It took some time to get used to a chicklet style keyboard after years of using the old style of keyboard. I didn't really have a technique or anything. I just kept using it until I adjusted. Now, I love this style keyboard. It also helps that both laptops had a small number pad so I didn't have to get used to a new size. Good luck!
Well, that led me up the garden path. I Googled "chicklet" and found it was a young girl. However having persisted, i now understand.
Yeah, they're pretty good. I spent my working life using keyboards from typewriters to teleprinters. They were pretty much chaff-cutters compared to a laptop keyboard. My new laptop has a tiny right-side shift lock and that's gonna give me trouble till I get used to it.
As long as I used laptop, I used blind touch, sometimes I would wake up at midnight because that's when new ideas pop up, and sit in pitch darkness and type away,but now with iPad, I gotta type only with one hand and it is a nuisance!
I often wake with ideas, especially when I'm writing.

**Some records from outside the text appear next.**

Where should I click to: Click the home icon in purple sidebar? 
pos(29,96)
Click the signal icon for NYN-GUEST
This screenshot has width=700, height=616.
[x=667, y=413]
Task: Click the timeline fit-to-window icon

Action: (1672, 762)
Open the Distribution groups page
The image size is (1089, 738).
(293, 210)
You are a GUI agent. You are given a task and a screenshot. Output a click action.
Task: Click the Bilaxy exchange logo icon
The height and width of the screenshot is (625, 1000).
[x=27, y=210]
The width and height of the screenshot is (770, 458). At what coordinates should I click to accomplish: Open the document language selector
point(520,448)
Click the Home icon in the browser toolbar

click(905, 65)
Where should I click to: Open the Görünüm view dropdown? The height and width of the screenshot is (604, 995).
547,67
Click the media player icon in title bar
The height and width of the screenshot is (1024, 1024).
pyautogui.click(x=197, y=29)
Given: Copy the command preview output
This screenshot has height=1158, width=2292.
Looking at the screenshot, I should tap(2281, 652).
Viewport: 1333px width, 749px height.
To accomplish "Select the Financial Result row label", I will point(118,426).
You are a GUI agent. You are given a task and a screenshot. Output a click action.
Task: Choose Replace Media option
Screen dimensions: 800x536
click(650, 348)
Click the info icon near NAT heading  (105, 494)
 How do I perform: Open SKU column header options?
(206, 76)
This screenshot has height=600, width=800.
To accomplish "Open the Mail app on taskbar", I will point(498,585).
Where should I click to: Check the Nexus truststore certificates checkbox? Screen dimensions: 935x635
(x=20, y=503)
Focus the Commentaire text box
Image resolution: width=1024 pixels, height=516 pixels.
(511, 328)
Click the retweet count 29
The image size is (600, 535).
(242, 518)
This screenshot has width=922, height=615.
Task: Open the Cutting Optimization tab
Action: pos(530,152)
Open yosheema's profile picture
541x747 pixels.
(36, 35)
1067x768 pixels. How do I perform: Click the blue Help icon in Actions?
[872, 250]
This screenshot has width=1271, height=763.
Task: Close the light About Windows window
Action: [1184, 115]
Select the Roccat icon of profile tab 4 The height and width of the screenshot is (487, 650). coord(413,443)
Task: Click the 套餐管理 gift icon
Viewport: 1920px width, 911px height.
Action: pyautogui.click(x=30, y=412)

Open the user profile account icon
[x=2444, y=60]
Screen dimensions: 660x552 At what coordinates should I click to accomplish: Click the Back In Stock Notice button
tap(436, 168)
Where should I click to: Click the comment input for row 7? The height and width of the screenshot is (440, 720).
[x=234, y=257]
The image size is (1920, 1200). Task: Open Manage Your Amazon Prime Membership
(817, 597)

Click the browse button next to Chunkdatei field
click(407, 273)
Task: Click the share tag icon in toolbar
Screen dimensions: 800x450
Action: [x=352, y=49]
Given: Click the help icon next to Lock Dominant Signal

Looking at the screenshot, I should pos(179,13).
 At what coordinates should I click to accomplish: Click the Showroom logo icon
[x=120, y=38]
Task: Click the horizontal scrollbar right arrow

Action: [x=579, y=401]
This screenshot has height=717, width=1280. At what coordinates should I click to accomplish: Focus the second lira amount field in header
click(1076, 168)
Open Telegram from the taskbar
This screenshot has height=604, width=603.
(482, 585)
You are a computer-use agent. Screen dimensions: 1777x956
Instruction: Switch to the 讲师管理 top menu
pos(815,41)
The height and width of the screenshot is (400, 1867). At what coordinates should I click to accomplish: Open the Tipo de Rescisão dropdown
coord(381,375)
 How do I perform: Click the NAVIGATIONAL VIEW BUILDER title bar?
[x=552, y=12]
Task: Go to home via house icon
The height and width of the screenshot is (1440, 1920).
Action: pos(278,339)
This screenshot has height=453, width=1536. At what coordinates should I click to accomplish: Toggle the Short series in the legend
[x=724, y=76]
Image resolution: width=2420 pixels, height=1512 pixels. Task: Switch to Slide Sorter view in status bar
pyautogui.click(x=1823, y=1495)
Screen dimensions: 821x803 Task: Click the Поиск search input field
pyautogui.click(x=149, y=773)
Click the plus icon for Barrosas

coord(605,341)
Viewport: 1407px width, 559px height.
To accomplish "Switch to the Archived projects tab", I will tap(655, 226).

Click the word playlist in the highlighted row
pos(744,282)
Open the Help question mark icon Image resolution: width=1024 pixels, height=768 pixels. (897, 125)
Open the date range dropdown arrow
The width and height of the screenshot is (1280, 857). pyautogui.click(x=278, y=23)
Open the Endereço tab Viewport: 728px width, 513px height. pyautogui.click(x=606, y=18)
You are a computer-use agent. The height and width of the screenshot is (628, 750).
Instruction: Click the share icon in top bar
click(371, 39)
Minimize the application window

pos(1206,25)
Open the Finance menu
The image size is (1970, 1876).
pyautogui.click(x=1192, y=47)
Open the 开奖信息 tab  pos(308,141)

If I don't get them written down there's no way I'm gonna get back to sleep -- or to remember them next morning.
My typing - which has included on a manual and an IBM 'Golf Ball' electric typewriters as well as computers since MS-DOS and an Amstrad PCW9512, plus portable 'phones - has never improved so for me to complain about a keyboard would be a case of bad workman blaming the tools!
I can't get on with lap-tops though. Some years ago at work, I had to help catalogue a mass of technical reports, using an Excel spread-sheet and lap-top. Used to normal desk-top PCs with proper keyboards and legibly-large monitors, I found the instrument a lot easier to use by placing a ring-binder under it as a writing-slope, but it was still physically awkward.